O cómo influyen las emociones en tu alimentación.

 

Llevas todo el día “portándote bien”: has desayunado un zumito de naranja junto con unas tostadas integrales y una loncha de pavo light. A media mañana, cuando tus compañeros de trabajo se saciaban con pastas para acompañar el café, tú saboreabas educadamente una infusión. Al mediodía, ensalada aderezada con zumo de limón, y un pescadito blanco a la plancha. Muy limpio todo. Sin nada de grasa. Mientras preparas la merienda de tus hijos, ya estás temblando… pan de molde con nocilla… uff… Taquicardias te entran al olerlo, disimulando cómo tu boca se llena de saliva.

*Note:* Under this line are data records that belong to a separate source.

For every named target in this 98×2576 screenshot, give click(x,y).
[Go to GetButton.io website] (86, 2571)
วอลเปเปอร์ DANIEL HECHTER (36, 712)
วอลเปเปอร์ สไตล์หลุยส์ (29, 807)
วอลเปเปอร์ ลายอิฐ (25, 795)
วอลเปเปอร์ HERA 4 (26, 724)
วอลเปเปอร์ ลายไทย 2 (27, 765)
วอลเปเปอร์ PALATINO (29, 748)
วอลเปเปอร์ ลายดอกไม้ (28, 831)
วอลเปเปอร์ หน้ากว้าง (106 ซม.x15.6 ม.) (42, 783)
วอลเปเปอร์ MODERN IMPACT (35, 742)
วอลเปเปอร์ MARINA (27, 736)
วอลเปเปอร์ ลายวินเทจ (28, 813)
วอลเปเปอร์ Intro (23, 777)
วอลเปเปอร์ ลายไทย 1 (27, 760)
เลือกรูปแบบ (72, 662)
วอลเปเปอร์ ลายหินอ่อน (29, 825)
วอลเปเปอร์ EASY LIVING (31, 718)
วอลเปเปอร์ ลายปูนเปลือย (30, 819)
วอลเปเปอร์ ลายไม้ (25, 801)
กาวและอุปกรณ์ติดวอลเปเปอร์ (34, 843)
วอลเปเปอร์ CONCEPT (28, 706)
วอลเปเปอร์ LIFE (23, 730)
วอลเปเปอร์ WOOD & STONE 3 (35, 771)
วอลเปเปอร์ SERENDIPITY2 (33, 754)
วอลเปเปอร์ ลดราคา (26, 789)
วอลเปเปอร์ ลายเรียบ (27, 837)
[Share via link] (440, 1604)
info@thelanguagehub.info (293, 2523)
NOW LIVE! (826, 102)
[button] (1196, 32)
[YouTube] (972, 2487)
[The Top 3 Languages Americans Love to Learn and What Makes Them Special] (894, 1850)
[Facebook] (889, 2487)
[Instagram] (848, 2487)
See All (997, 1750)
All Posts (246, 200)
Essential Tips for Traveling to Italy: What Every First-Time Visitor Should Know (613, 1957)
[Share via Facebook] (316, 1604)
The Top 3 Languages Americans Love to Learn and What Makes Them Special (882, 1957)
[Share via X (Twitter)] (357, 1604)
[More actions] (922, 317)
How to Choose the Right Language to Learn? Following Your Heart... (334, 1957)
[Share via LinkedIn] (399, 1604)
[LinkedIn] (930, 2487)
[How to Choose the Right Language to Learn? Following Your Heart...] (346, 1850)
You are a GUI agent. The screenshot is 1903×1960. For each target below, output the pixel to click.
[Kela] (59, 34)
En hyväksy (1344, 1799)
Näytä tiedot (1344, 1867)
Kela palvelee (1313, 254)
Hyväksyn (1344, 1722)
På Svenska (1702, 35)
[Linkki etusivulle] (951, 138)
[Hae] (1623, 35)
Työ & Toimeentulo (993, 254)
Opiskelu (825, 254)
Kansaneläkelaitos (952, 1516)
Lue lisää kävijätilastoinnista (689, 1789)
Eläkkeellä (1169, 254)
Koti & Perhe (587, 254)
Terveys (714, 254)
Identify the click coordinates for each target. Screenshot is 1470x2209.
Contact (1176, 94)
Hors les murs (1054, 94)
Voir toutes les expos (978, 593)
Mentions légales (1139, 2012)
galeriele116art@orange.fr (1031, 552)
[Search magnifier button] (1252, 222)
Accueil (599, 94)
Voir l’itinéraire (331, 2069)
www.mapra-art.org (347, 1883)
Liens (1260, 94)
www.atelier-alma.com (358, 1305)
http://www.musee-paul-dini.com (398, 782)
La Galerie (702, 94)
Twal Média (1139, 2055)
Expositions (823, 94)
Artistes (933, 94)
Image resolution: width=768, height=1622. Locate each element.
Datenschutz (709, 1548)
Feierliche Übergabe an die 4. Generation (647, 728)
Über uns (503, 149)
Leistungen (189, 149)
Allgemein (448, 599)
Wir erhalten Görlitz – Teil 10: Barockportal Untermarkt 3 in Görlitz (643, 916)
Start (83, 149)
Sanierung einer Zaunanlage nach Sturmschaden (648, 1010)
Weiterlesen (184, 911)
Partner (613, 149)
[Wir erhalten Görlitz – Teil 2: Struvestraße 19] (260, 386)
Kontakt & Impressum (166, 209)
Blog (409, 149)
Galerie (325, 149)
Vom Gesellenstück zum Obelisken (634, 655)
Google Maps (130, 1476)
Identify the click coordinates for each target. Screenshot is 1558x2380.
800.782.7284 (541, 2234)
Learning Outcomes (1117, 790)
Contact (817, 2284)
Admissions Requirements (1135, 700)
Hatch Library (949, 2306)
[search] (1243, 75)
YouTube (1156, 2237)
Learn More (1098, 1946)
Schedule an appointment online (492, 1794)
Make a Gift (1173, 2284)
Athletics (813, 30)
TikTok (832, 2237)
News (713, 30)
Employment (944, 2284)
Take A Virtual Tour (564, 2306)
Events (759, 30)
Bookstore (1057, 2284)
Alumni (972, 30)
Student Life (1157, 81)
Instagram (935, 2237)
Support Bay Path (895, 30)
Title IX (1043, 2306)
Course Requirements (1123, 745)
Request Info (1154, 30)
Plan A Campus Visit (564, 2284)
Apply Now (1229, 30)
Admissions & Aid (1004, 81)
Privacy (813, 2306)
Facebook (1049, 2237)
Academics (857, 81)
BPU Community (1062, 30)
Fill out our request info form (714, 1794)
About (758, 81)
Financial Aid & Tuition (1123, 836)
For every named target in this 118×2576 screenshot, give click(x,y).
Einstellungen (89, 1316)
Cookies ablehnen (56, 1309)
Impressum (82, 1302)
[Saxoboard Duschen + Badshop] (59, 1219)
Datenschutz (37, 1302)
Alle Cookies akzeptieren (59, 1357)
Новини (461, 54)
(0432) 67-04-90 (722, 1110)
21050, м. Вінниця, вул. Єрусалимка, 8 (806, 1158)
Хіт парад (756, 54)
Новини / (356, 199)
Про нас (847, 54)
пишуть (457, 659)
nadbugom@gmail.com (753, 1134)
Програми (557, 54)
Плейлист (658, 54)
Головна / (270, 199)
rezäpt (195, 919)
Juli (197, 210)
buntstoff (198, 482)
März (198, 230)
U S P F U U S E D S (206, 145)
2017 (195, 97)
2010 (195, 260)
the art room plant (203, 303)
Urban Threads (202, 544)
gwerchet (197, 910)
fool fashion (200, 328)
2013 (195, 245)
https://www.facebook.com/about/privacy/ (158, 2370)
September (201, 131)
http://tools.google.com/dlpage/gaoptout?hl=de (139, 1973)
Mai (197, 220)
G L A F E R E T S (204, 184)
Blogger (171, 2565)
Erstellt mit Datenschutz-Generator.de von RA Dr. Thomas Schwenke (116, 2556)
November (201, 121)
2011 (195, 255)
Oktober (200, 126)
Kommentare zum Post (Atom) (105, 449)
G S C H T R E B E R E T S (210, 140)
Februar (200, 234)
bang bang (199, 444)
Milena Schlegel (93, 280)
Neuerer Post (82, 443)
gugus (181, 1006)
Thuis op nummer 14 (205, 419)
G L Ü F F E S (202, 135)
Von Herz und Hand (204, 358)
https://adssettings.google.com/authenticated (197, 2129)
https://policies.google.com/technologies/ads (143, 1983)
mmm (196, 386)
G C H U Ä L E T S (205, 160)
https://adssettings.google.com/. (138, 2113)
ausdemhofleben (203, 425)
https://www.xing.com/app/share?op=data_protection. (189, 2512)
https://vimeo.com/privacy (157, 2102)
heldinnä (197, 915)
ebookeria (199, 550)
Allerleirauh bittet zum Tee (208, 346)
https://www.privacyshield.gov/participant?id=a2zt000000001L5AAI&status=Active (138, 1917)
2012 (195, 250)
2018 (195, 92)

Pero te has portado bien. Todo el día. Y has cumplido perfectamente con tus obligaciones de madre, de trabajadora y de organizadora del hogar.

Por la noche, cuando todos se acuestan, te quedas sola en el sofá viendo la tele. Ya no puedes más. Creo que en la cocina tienes galletas, bombones y helado en el congelador. ¡No me extraña que los pilles!

Es fascinante la relación entre comida y emociones. Cómo lo que comes influye en tus emociones, y lo que piensas y sientes, lo hace en la elección de lo que comes. Entiende que hay una explicación fisiológica en esta relación. Se llama “hormonas”. Y tú tienes el poder de cambiar esa situación. Recuerda las palabras clave que te he explicado en el podcast: ALIMENTACIÓN CONSCIENTE + AUTOCONOCIMIENTO + AMINOÁCIDOS.

 

¿Y tú, sientes lo que comes, o comes lo que sientes?

1 Comentario

  1. Carmen

    Muy interesante el artículo y el podcast! Siempre he querido comer con plena atención, pero luego me pueden las prisas y el ansia viva jajajaja. Probaré tus consejos. Saludo!